When it comes to all the beneficial vitamins and nutrients you should have in your diet, it’s generally agreed upon that the best way to obtain them is to consume wholesome, real foods. One of the most important nutrients you should look for in your diet? Vitamin A.
Vitamin A, a fat-soluble vitamin, is beneficial to the body in numerous ways. Here’s what you need to know about the health benefits of vitamin A and the best ways to get vitamin A into your diet.
First, let’s talk a bit about the health benefits of vitamin A. This nutrient is most often discussed with relation to eye health, as it is hugely important in the differentiation of and reproduction of eye cells. But that’s not all that vitamin A does for the body.
Because it is important for cell creation and reproduction, vitamin A also benefits the skin, helping the skin cells to stay fresh and healthy. Furthermore, vitamin A is an antioxidant, which is a type of molecule that can bind to electrons of free radicals in the body. This means that it can help promote healthy aging and youthful-looking skin.

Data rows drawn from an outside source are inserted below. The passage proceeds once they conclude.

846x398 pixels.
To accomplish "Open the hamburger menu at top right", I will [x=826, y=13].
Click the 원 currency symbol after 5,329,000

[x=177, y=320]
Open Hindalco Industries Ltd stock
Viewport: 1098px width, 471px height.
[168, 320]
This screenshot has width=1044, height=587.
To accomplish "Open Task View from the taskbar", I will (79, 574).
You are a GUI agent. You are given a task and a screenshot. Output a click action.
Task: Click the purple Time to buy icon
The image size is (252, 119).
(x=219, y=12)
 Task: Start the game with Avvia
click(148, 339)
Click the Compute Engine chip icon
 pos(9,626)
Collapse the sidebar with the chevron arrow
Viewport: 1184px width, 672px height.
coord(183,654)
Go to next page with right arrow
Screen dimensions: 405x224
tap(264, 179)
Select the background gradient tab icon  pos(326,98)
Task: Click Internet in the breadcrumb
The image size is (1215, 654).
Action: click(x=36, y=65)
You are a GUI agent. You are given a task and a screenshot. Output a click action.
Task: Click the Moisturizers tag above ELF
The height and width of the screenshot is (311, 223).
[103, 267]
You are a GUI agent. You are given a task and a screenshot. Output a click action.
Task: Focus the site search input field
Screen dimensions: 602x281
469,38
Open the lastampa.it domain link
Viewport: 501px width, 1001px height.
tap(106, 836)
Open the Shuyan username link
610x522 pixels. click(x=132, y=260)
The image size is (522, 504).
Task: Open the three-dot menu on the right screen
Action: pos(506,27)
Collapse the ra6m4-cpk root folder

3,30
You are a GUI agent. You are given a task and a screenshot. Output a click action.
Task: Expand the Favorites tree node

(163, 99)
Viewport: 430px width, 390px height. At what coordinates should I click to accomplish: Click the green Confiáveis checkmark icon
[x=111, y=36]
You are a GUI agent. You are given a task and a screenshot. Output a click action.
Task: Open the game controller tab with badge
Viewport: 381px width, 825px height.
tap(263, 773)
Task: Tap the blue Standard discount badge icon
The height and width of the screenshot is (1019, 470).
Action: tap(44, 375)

Like we said, the best way to get vitamin A into your diet is to consume it from a whole-food source. There are two types of vitamin A available to the body: Fully formed vitamin A (found in animal proteins) and beta carotene, which may be formed into vitamin A by the body. Beta carotene is found in plant-based foods, such as carrots and sweet potatoes.
However, the body may be less able to convert beta carotene to vitamin A than some think. The surest way to consume vitamin A is to get it whole from an animal source. Beef Liver is an extremely rich source of vitamin A. Other good sources include egg and fish.
You can also get beta carotene into your diet by consuming a variety of healthy plant-based foods, such as carrots, sweet potatoes, spinach, kale, broccoli and mango.